Many of the German poems which have come down to us are known to be derived, directly or indirectly, from earlier ones, but regarding the antiquity of the latter nothing can be stated with certainty. The Hildebrandslied, which is the only extant piece of early poetry, goes back at all events to the eighth century. Further, the language[80] used by Einhard in describing the poems collected by Charlemagne (cf. p. [5] f.) would scarcely be appropriate unless they were believed to be more than a century old by that time. We may probably therefore refer them at least to the seventh century.

It seems likely that some of the lost poems of the Langobardi were of still greater antiquity. In the poem which celebrated their victory over the Vandals (cf. p. [10]), a story with which we shall have to deal more fully in a later chapter, a very prominent part appears to have been played by the heathen gods.

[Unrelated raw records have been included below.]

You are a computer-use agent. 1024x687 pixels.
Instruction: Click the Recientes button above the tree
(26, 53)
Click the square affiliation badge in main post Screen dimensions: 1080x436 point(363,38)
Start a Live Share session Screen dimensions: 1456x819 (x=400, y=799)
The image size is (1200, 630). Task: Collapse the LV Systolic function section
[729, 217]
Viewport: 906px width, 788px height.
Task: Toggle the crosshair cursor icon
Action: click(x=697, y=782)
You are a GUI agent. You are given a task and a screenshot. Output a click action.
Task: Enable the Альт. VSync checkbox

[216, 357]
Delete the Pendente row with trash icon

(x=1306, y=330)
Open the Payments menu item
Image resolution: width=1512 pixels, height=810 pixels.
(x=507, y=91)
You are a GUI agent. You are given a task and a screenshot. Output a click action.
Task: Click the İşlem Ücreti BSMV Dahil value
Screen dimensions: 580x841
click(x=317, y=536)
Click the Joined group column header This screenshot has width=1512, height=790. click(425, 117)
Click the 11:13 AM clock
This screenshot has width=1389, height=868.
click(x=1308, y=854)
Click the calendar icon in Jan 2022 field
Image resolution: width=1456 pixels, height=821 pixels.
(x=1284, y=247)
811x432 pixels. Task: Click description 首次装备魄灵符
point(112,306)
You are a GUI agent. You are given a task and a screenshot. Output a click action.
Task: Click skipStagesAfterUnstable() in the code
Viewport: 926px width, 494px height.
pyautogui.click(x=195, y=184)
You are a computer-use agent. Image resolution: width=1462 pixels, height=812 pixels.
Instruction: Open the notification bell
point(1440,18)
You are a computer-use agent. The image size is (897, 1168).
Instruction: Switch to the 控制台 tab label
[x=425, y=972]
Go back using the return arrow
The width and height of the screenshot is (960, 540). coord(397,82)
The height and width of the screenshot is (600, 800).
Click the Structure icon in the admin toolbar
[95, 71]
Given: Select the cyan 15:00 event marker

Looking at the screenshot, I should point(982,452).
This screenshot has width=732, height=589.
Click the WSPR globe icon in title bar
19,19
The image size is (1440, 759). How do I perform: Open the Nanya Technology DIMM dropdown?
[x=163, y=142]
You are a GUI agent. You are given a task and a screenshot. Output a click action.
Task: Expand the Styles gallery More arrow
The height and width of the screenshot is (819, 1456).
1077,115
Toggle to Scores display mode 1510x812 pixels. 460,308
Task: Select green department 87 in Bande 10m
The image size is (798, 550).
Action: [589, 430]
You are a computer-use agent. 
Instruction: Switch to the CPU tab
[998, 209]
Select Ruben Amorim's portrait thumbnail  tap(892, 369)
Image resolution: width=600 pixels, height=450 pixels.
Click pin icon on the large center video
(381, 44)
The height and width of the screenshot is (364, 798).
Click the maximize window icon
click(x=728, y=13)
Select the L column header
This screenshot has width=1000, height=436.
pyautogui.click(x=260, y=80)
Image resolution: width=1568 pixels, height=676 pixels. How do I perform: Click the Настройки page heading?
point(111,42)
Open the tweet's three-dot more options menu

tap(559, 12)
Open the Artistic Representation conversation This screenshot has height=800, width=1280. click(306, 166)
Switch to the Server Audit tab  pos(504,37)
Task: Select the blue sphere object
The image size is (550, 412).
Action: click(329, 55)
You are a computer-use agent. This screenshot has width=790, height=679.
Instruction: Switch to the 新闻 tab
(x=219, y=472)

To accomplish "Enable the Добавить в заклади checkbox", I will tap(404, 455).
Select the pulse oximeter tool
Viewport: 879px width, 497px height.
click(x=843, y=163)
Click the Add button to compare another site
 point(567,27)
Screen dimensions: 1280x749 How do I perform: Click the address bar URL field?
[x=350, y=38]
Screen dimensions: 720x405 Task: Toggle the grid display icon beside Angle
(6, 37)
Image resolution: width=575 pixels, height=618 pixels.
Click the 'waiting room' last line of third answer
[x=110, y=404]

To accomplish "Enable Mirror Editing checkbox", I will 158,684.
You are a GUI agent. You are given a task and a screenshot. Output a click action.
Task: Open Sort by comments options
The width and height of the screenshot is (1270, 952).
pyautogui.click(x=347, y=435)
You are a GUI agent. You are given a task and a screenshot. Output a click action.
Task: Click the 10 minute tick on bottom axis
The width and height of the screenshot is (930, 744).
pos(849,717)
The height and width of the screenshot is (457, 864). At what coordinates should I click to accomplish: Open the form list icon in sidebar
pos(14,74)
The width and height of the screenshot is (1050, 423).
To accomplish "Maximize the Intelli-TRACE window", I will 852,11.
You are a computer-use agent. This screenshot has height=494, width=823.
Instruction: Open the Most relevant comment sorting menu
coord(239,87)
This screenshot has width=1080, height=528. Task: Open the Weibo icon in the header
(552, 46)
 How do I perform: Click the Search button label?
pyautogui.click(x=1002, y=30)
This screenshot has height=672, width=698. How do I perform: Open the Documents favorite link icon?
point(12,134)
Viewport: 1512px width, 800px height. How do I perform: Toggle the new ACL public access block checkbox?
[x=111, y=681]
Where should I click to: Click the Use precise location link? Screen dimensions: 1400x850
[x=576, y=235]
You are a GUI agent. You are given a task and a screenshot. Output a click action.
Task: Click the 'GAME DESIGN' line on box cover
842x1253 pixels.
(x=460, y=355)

Such a piece can hardly have been composed after the end of the fifth century, at which time the Langobardi were already Christians.

Regarding the antiquity of Gothic heroic poetry there can be no question, for Jordanes, our chief authority on this subject, wrote about the middle of the sixth century, i.e. during the Heroic Age itself. We have already noticed (p. [37]) that his account of Eormenric appears to be coloured by poetic tradition. But of the heroes whom he enumerates (cap. 5) as celebrated in poetry, the only one of whom we know anything, Vidigoia, is described as Gothorum fortissimus in a quotation (cap. 34) from Priscus, who lived about a century earlier[81]. There is good reason therefore for believing that the Goths possessed heroic poems as early as the first half of the fifth century.

We may now sum up briefly the results of our discussion. The heroic poetry of the Goths certainly belonged to the Heroic Age itself, and it is more than likely that certain Langobardic poems were nearly as old. Some heroic poems belonging to other German peoples may probably be referred at least to the seventh century. The chief monument of English heroic poetry must be ascribed to the first half of that century, while some of the other poems claim to be of greater antiquity. The lost heroic poetry of the Danes seems to have been occupied largely with the same subjects as the English poems, and since the stories generally refer to the Baltic we may reasonably infer that heroic poetry flourished in that region during the sixth century. On the whole then it seems probable that the development of heroic poetry began in the Heroic Age itself, not only among the Goths but throughout the greater part of the Teutonic world.

FOOTNOTES:

[33] Verba Dei legantur in sacerdotali conuiuio. ibi decet lectorem audiri, non citharistam; sermones patrum, non carmina gentilium. quid Hinieldus cum Christo? angusta est domus; utrosque tenere non poterit. non uult rex coelestis cum paganis et perditis nominetenus regibus communionem habere, quia rex ille aeternus regnat in coelo, ille paganus perditus plangit in inferno. uoces legentium audiri in domibus tuis, non ridentium turuam in plateis. Mon. Germ., Epist. Carol. II 124; cf. O. Jänicke, ZfdA. XV 314.